Lilly Love porta il suo show ad Andria: «Fare la “drag”? È un atto politico» – L’INTERVISTA

Direttamente da Milano, passando per cabaret, videoclip musicali e Vogue, arriva all’Officina San Domenico di Andria. Ballerina di burlesque, dama dell’erotismo, Lilly Love si è esibita sul palco del centro culturale andriese Officina San Domenico arrivando direttamente dal Plastic e La Boum di Milano, passando per Vogue Italia e i videoclip di grandi artisti pop come Myss Keta, Achille Lauro e Power Frances.

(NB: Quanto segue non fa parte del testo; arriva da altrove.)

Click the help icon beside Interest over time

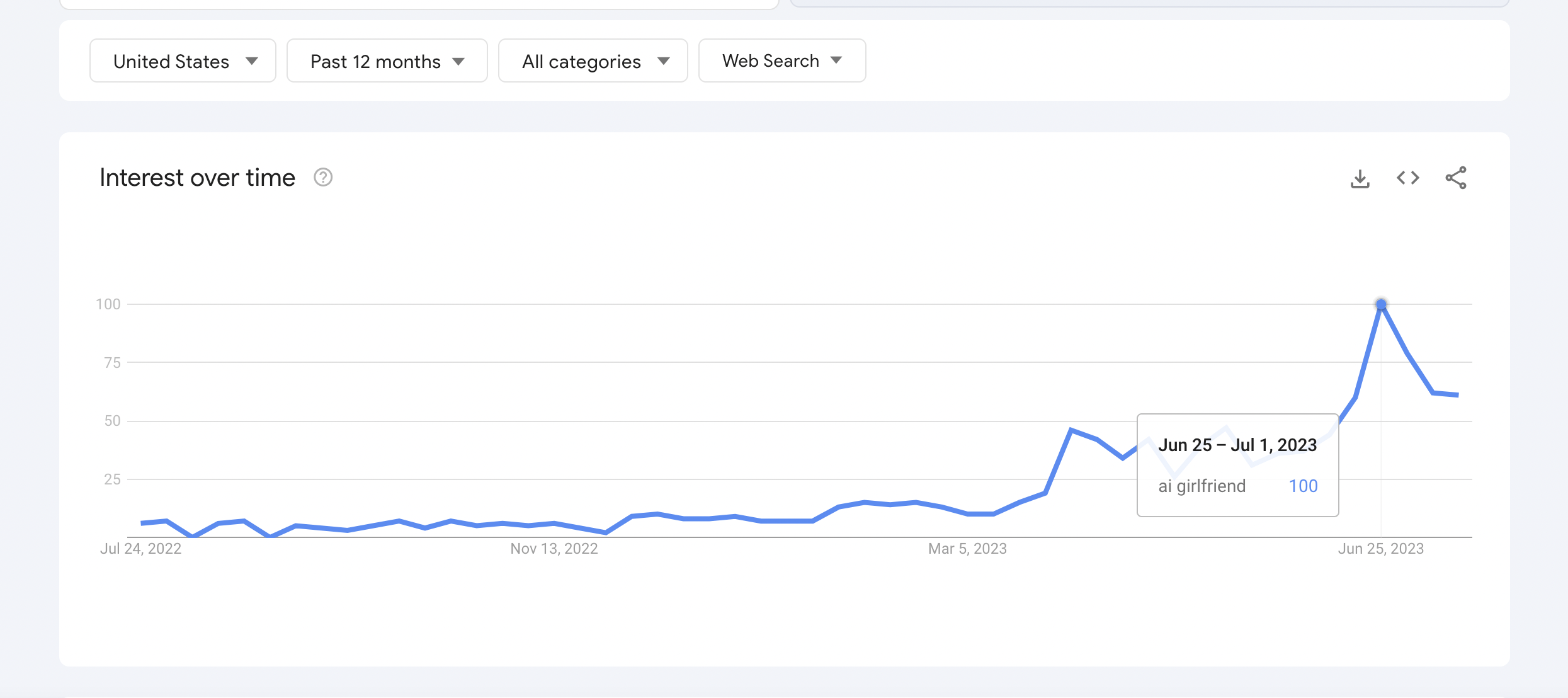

Lilly con il suo drag show apre le danze di una nuova stagione del centro culturale e di un percorso curato dal collettivo transfemminista SVERGOGNAT*. Una grande valigia nera aperta sul pavimento. Accanto, un paio di tacchi dorati e un paio rossi. Su una sedia, i jeans e una maglietta nera stropicciata lasciano la scena alle paillettes, alle piume e ai velluti ordinatamente appesi sulle grucce. Una sagoma vestita di una vestaglia di seta giapponese mi dà le spalle. Nello specchio dai bordi illuminati Lilly Love compare e scompare. Un occhio, la bocca, il naso. Lilly Love rinasce ogni notte, disegnata con un pennello sotto le luci a led di un camerino buio e viene alla luce, ma quella stroboscopica, di un palco che acclama il suo drag show.

Come è nata Lilly Love?

Travestirmi è sempre stato il mio modo di esprimermi in totale genuinità. Lo facevo sin da bambino, utilizzando coperte o addirittura buste della spazzatura. Il gioco si è trasformato in folgorazione quando ho visto il primo spettacolo drag a quattordici anni. Ricordo le note di Lady Marmalade e un pensiero che esplodeva in me: “Questo è tutto ciò che voglio fare”. Ho capito che il drag era la mia forma d’arte, perché rendeva reali le fantasie della mia parte femminile. Poi è cominciata la sperimentazione sul make-up, la ricerca di stile, la fascinazione per le showgirl dagli anni Venti agli Cinquanta. Così è nata Lilly Love.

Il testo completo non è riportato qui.